Describe and construct each of the following loci:

(i) The locus of the tip of a minute hand of a watch.

(ii) The locus of the tip of the pendulum of a clock.

(iii) The locus of a point 5 cm from a fixed point O.

(iv) The locus of a point at a distance of 3 cm from a fixed line AB.

(v) The locus of a point equidistant from the arms OA and OB of ∠AOB.

(vi) The locus of the centres of all circles, each of radius 1 cm and touching externally a fixed circle with centre O and radius 3 cm.

(vii) The locus of the centres of all circles to which both the arms of an angle ∠AOB are tangents.

(viii) The locus of a point 1 cm from the circumference of a fixed circle towards the centre O, whose radius is 3 cm.

(ix) The locus of a point 1 cm from the centre of a circle of radius 2.5 cm.

(x) The locus of a stone dropped from a tower.

(xi) AB is a fixed line.
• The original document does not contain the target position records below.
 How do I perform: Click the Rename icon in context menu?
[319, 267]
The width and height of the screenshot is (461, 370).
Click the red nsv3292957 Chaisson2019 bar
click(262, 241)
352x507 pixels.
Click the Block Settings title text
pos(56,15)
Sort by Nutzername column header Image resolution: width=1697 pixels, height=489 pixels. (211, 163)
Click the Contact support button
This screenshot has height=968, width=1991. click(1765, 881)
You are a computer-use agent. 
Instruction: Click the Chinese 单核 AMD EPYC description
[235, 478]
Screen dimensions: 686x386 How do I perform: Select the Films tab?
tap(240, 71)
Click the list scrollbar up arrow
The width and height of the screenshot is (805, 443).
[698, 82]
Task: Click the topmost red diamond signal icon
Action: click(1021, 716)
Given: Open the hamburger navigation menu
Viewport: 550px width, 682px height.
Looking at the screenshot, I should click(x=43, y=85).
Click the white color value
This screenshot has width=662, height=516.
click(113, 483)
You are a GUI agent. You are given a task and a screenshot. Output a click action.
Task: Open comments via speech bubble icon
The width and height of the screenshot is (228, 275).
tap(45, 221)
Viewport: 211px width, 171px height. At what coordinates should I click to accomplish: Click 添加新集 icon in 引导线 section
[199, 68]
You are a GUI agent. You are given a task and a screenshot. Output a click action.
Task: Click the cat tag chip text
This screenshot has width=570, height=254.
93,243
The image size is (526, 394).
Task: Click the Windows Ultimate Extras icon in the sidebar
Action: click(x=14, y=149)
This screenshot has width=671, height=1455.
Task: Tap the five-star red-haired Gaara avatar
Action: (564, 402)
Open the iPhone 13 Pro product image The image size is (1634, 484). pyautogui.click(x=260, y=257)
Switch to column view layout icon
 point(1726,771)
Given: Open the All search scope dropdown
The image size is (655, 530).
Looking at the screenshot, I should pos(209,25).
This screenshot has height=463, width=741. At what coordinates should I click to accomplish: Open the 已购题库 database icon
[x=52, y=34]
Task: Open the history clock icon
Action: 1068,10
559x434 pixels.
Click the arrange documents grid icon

State the locus of a point P such that ∠APB = 90°.

Construct a ΔABC in which BC = 5.3 cm, CA = 4.8 cm and AB = 4 cm. Find by construction a point P which is equidistant from BC and AB and also equidistant from B and C.

Construct ∠AOB = 60°. Mark a point P equidistant from OA and OB such that its distance from another given line CD is 3 cm.

ABC is an equilateral triangle of side 3.2 cm. Find the points on AB and AB produced which are 2 cm from BC.